• **Assigned task**
Return each line in the records below that includes "agent".

• **Supplied material**
============================================================
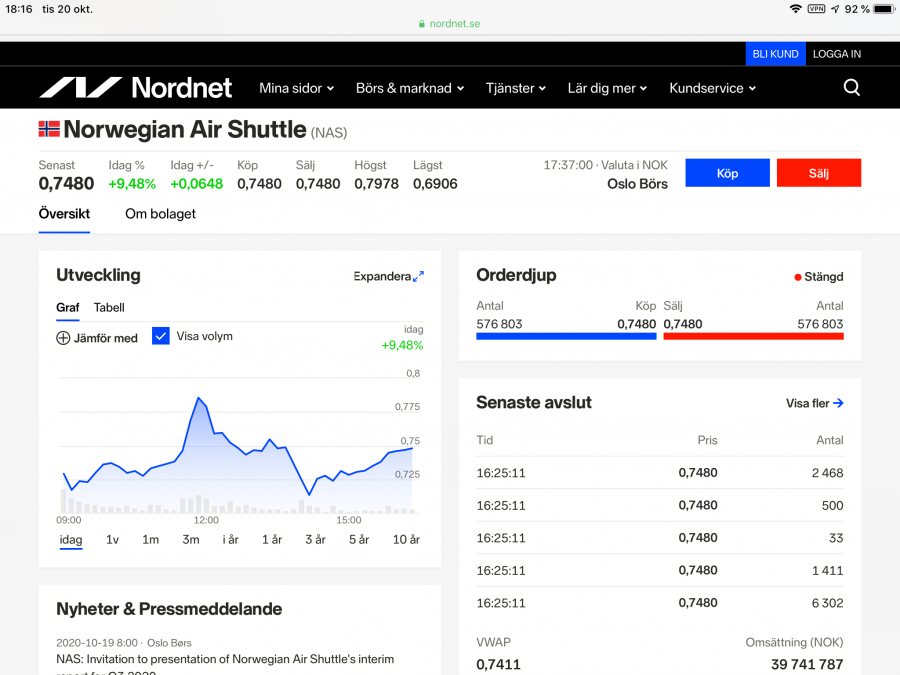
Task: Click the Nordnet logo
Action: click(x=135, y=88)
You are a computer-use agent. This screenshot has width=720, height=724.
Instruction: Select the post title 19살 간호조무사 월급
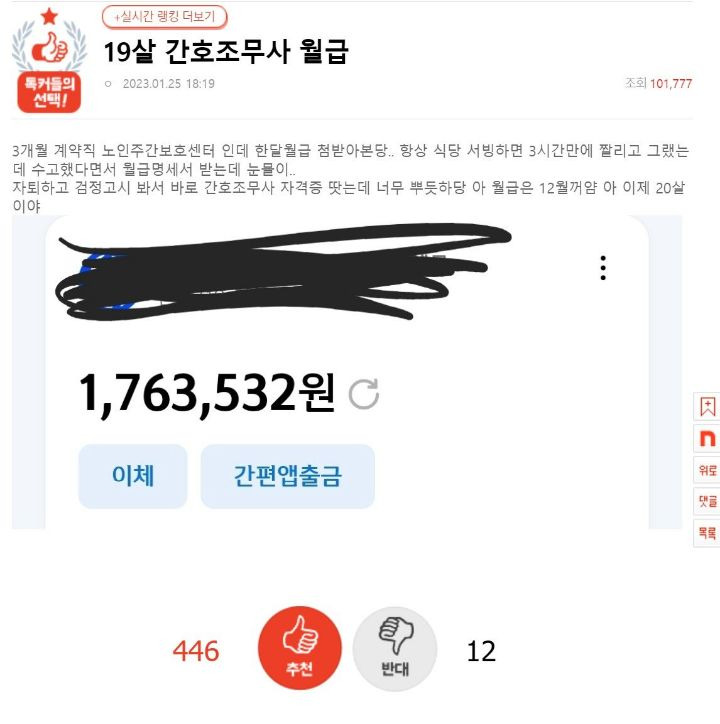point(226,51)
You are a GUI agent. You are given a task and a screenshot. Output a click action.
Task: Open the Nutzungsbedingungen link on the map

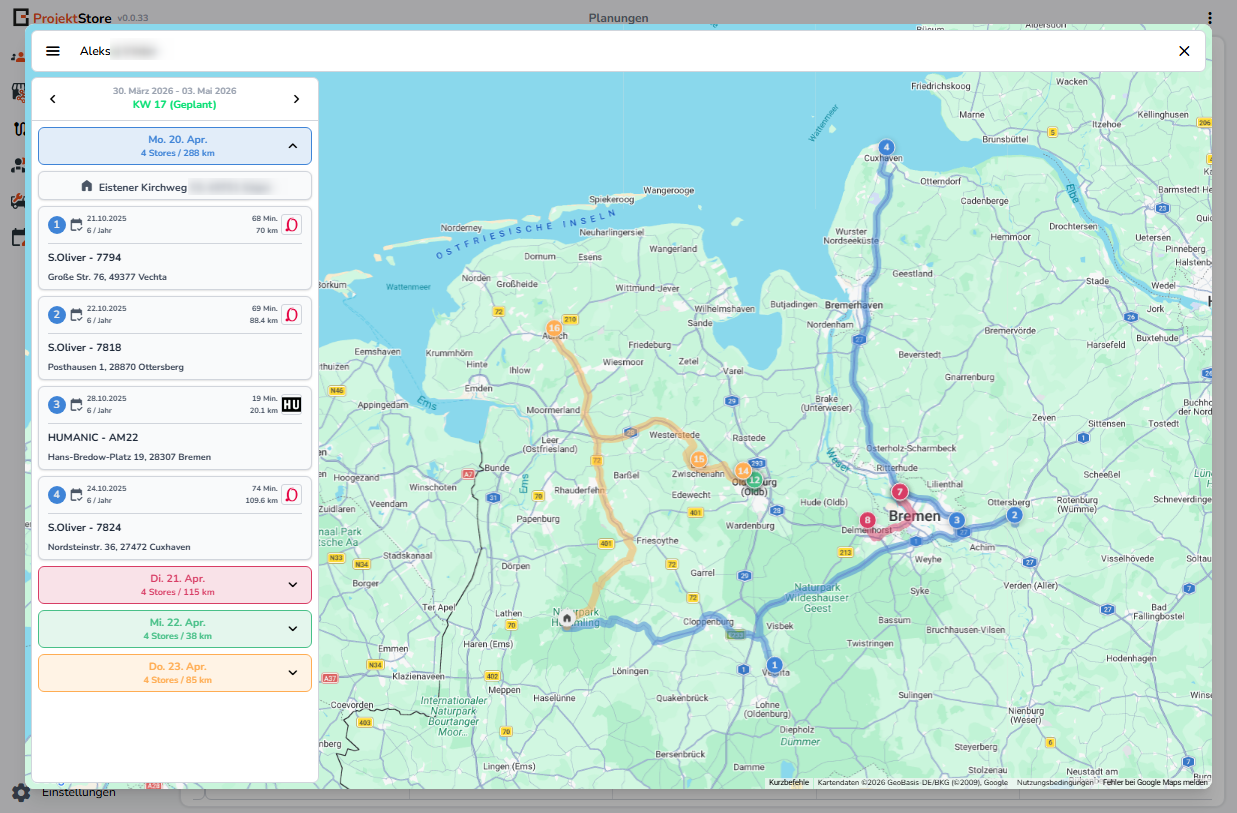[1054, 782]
============================================================
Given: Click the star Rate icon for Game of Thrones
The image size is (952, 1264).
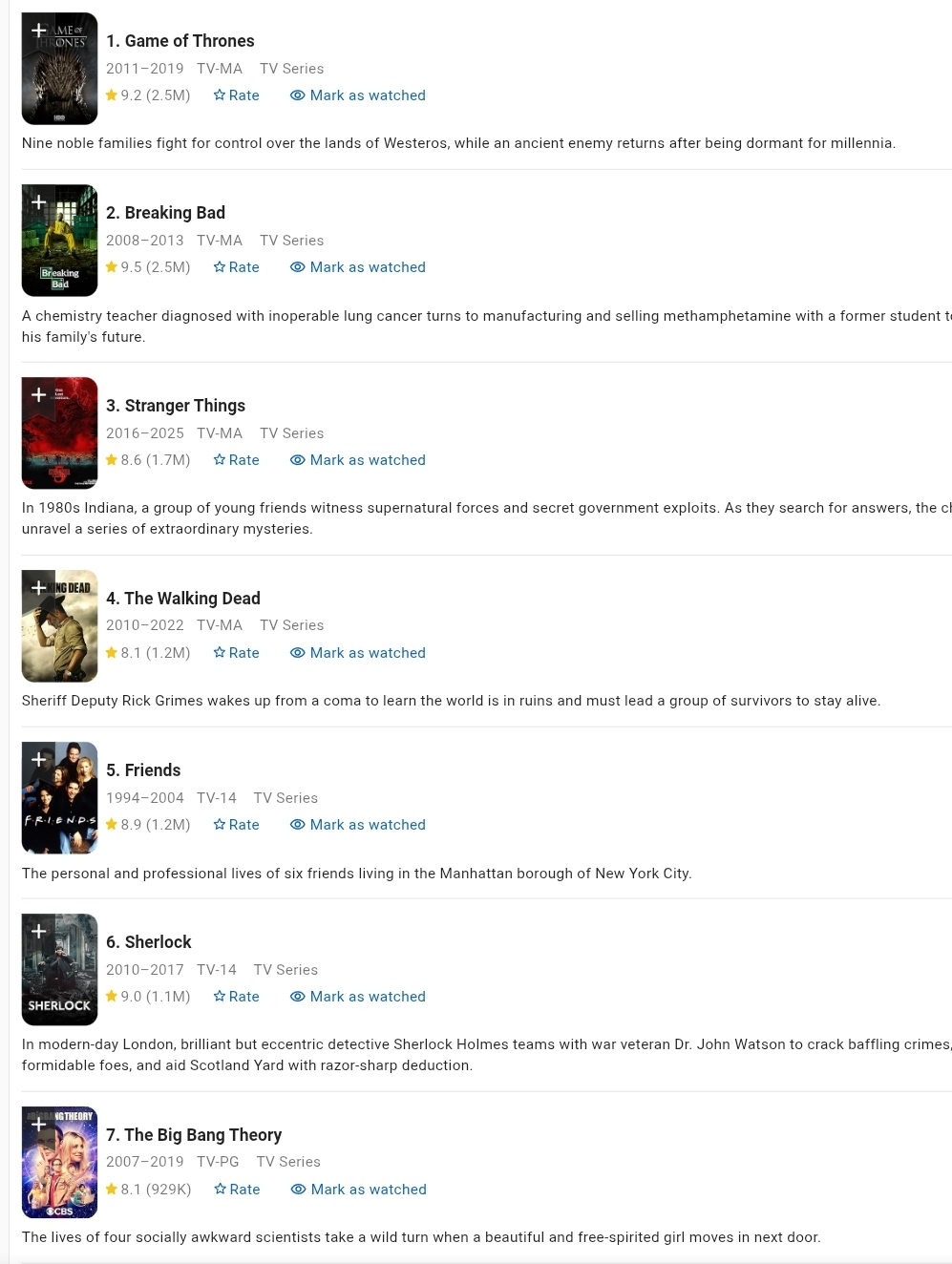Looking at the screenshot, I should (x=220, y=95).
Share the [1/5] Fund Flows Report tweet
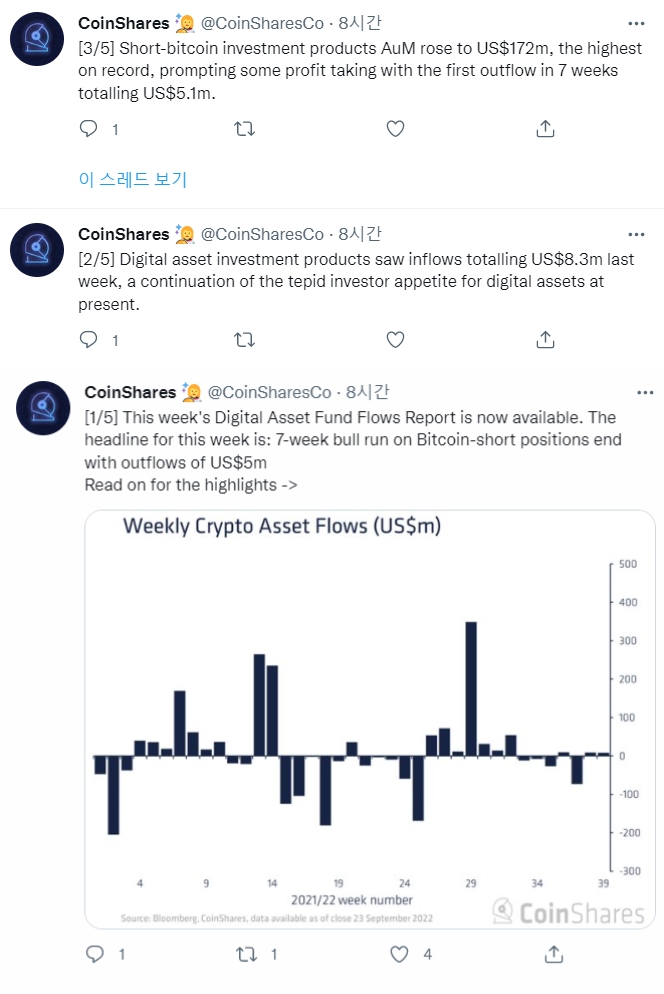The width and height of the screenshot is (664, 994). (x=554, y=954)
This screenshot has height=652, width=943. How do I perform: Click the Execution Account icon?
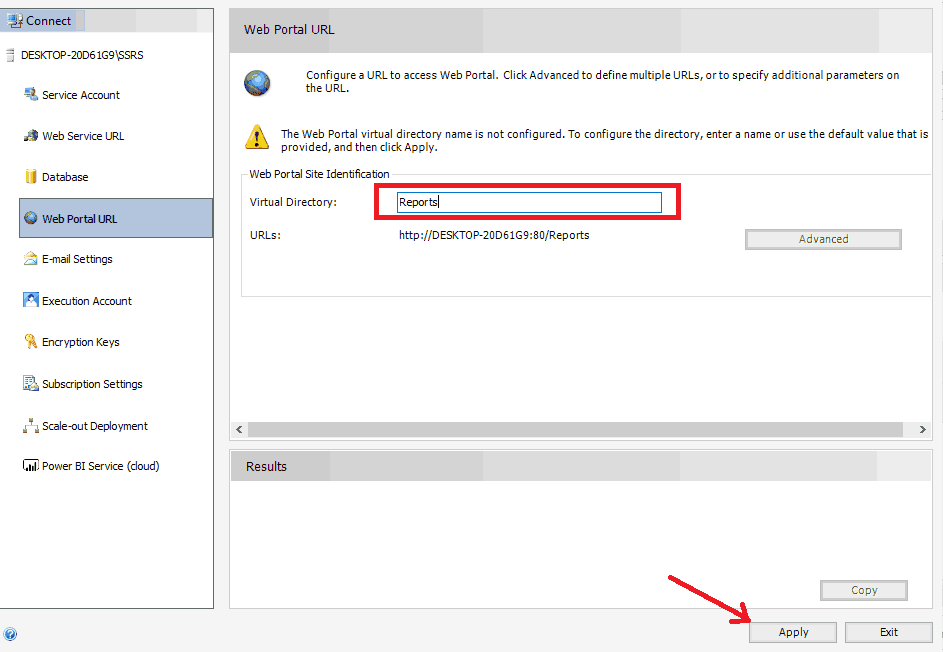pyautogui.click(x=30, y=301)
============================================================
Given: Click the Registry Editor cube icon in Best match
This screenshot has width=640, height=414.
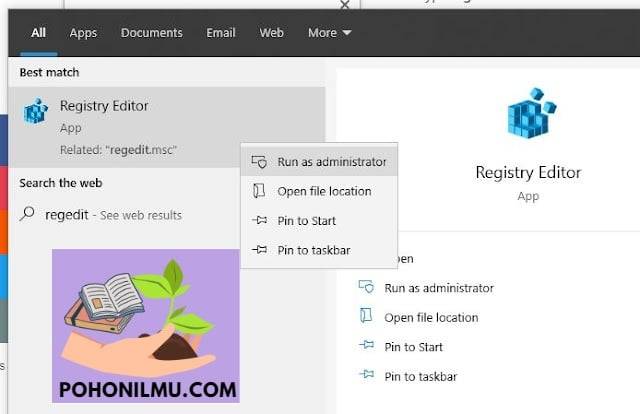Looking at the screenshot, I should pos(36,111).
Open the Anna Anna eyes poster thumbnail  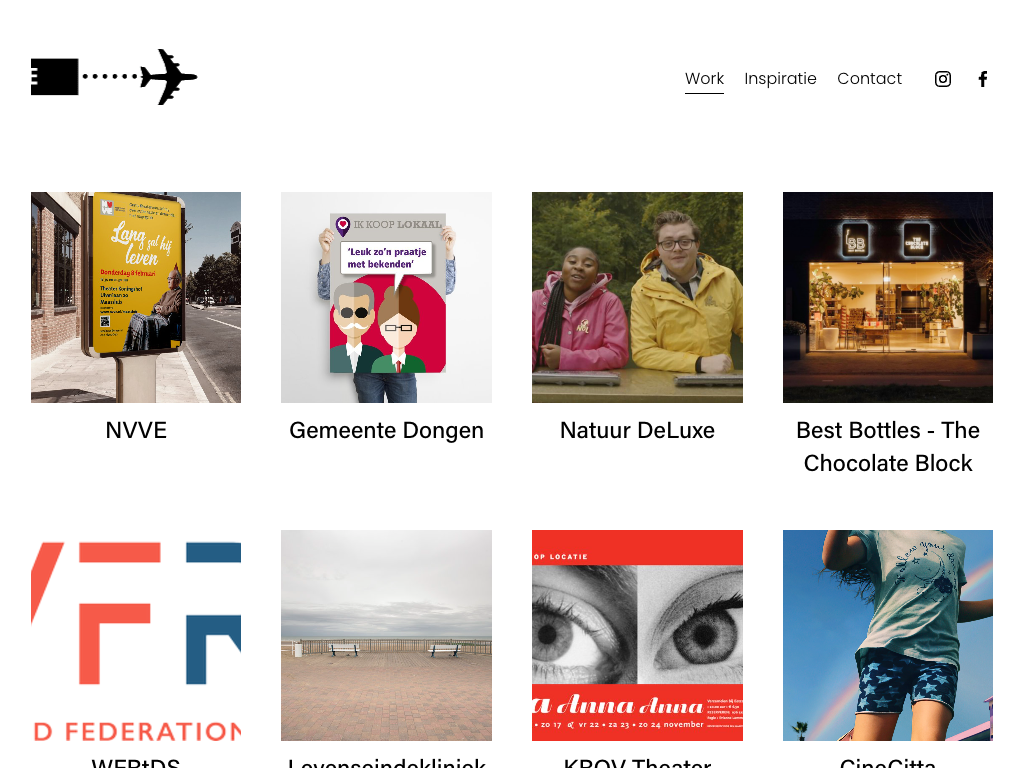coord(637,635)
============================================================
• **Response area**
You are a computer-use agent. This screenshot has width=720, height=724.
You are a GUI agent. You are given a task and a screenshot. Output a click action.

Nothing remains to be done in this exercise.